How to complete this task: Copy the material below verbatim from the line with "Jag förstår (102, 1534)" to the line with "[Search] (322, 2304)", both lines included, omitting pictures and every line outside that range.

Data for analysis:
[Start of Attachment]

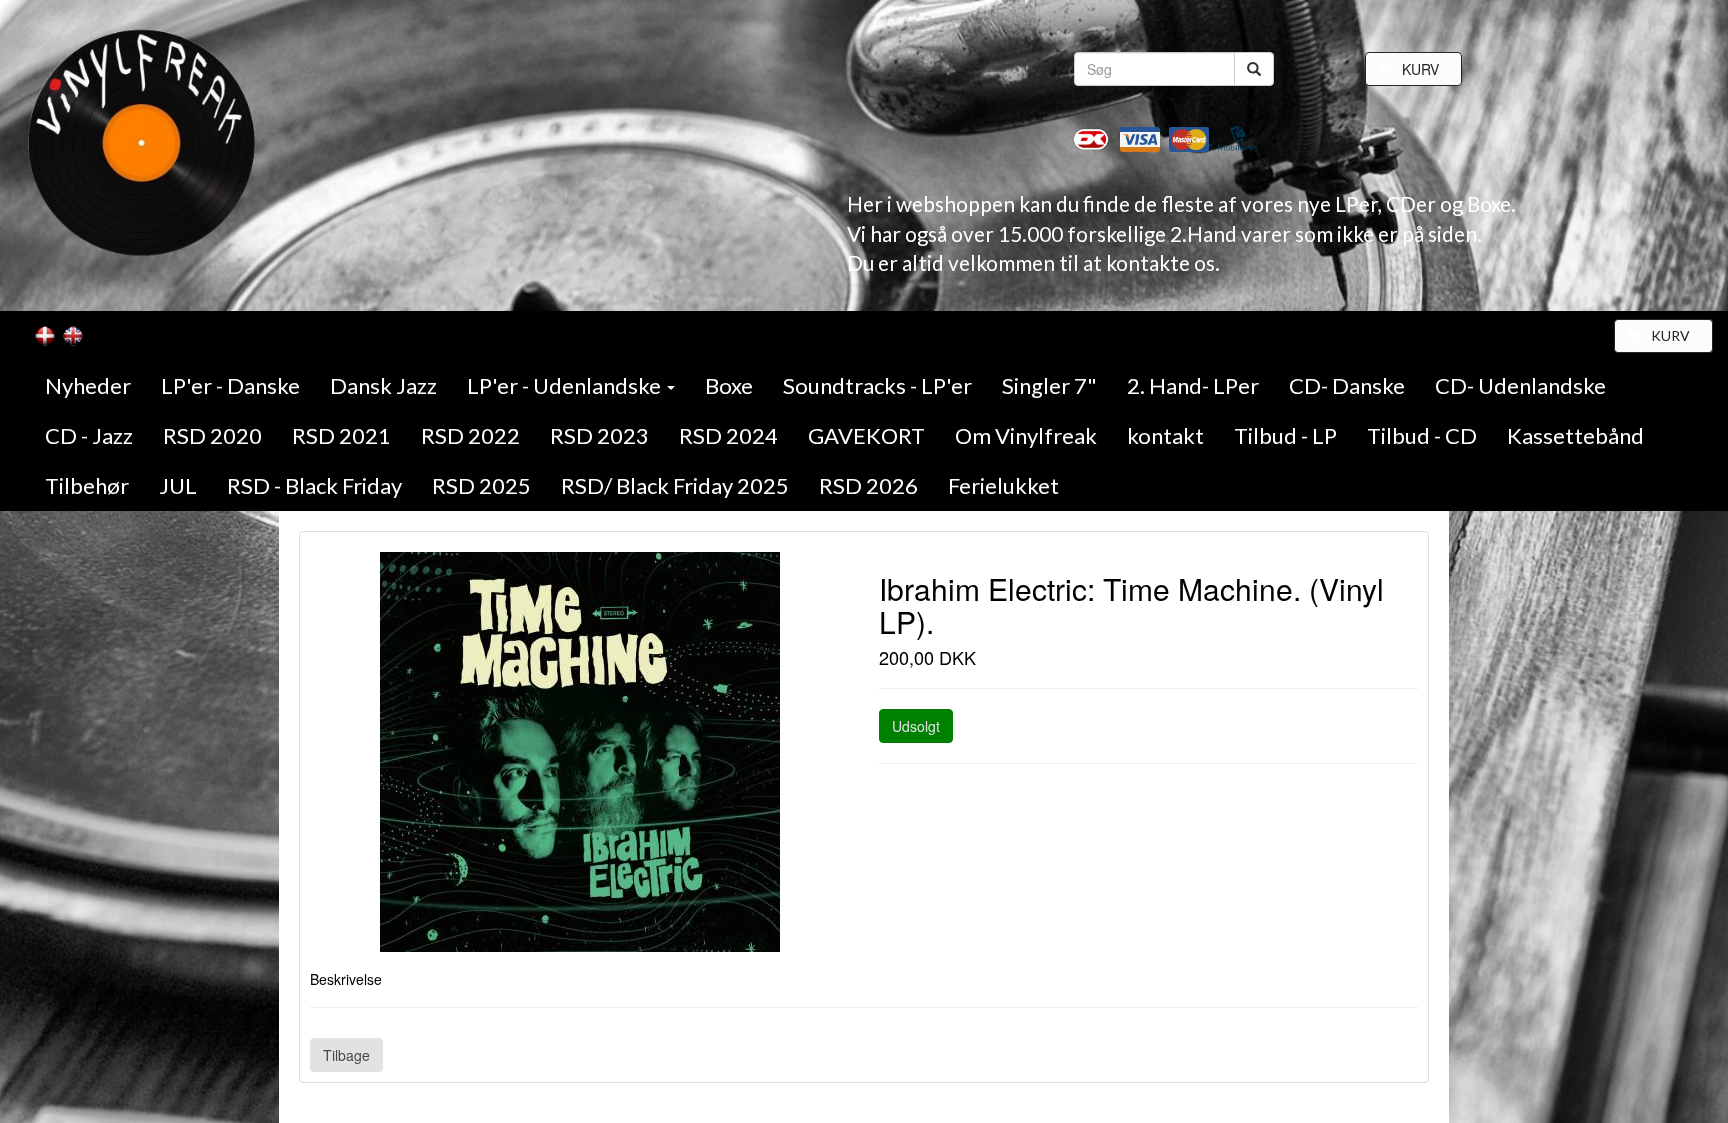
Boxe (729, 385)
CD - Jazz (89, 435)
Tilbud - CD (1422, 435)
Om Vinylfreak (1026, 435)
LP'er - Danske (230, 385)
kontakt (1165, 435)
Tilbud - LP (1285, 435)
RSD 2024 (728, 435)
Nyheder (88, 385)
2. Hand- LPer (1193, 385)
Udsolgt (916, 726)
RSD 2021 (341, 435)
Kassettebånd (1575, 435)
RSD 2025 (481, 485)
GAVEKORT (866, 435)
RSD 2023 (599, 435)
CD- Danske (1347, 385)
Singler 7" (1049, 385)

[End of Attachment]
[Start of Attachment]

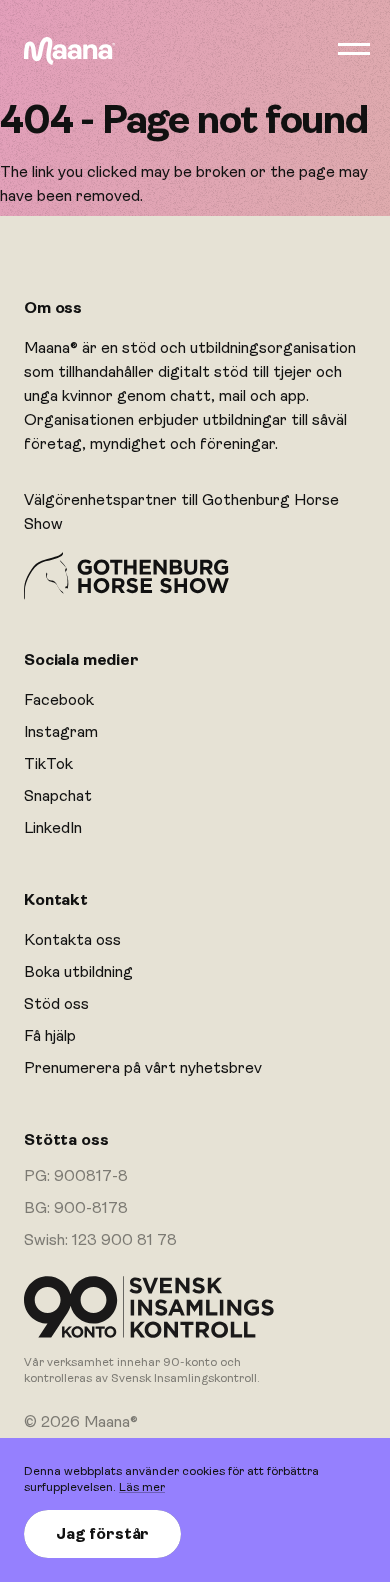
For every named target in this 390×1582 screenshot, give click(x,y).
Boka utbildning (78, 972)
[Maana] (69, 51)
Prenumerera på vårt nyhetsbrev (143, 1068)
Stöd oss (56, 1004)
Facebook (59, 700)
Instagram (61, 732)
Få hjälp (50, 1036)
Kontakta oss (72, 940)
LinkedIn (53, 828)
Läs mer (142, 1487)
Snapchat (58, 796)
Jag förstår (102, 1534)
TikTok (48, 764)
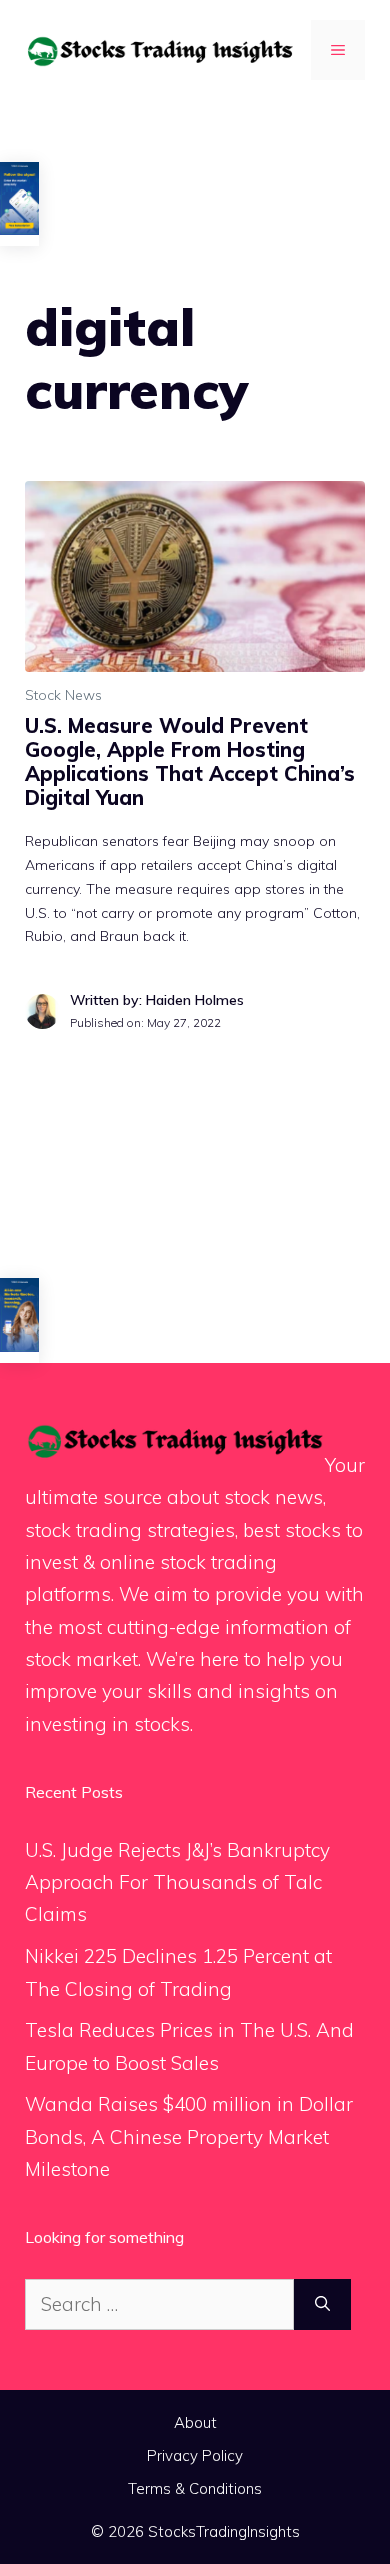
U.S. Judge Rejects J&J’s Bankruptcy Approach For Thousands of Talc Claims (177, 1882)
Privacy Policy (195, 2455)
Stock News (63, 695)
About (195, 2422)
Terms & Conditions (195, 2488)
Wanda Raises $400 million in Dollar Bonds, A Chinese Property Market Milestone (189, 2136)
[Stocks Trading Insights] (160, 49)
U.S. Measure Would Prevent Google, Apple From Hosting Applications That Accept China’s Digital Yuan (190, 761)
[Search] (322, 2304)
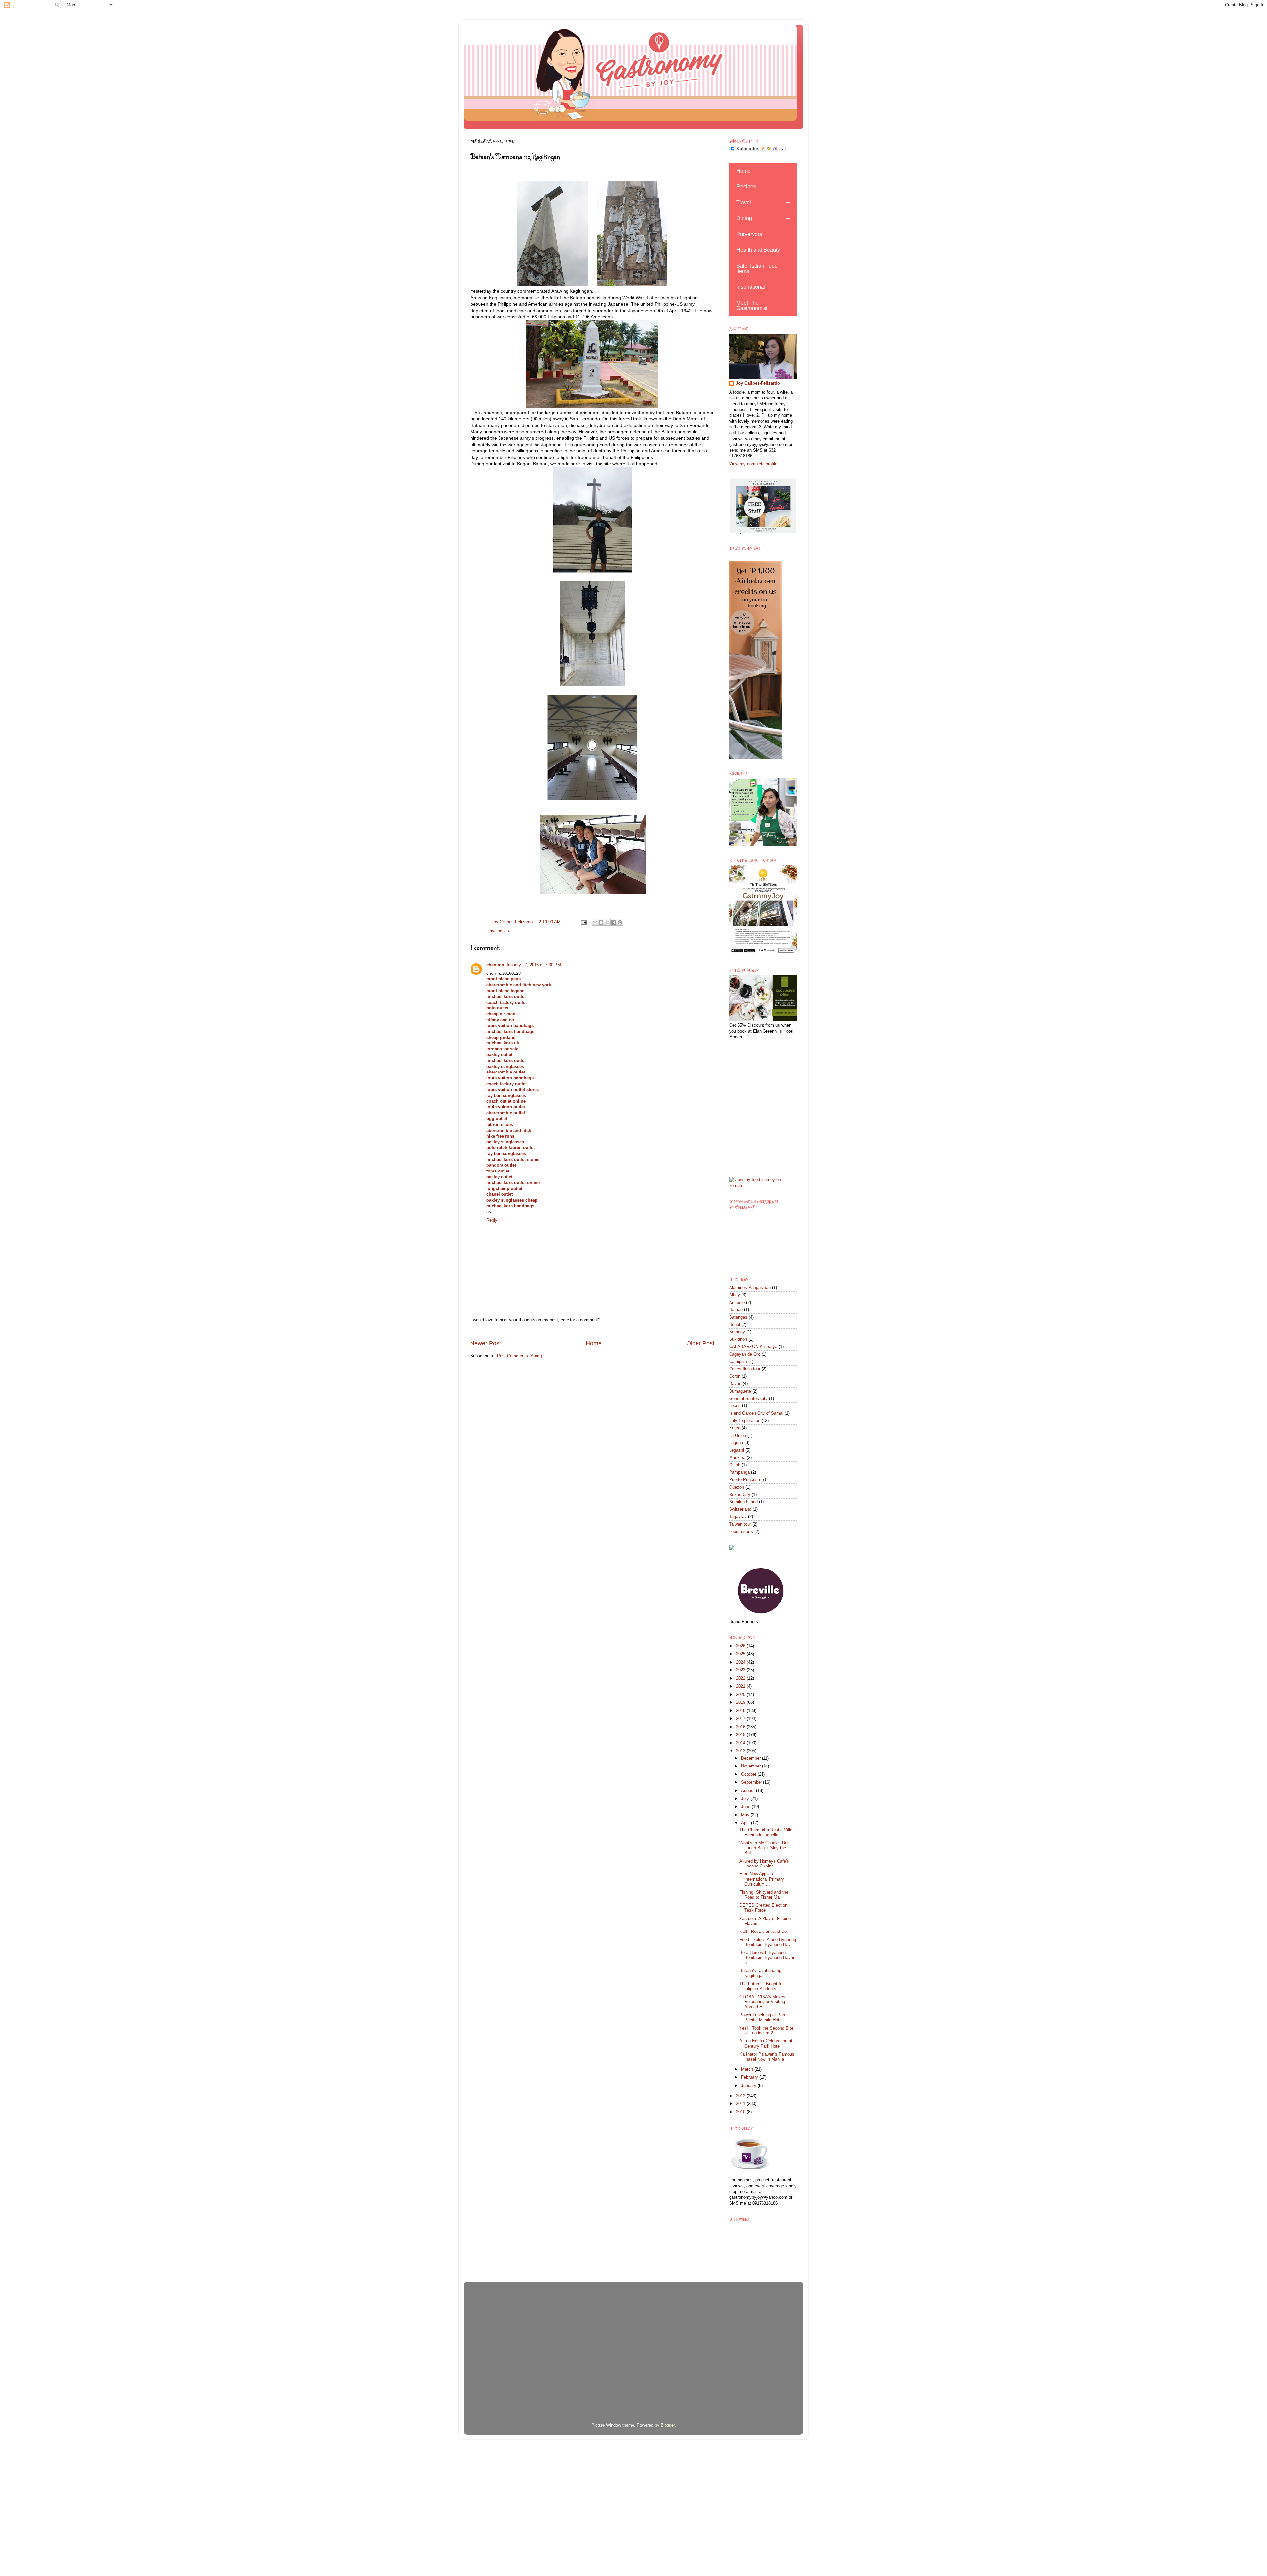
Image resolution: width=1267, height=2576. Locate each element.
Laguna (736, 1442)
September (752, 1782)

[End of Attachment]

Output below:
Jag förstår (102, 1534)
TikTok (48, 764)
U.S. Judge Rejects J&J’s Bankruptcy Approach For Thousands of Talc Claims (177, 1882)
Privacy Policy (195, 2455)
Stock News (63, 695)
About (195, 2422)
Terms & Conditions (195, 2488)
Wanda Raises $400 million in Dollar Bonds, A Chinese Property Market Milestone (189, 2136)
[Stocks Trading Insights] (160, 49)
U.S. Measure Would Prevent Google, Apple From Hosting Applications That Accept China’s Digital Yuan (190, 761)
[Search] (322, 2304)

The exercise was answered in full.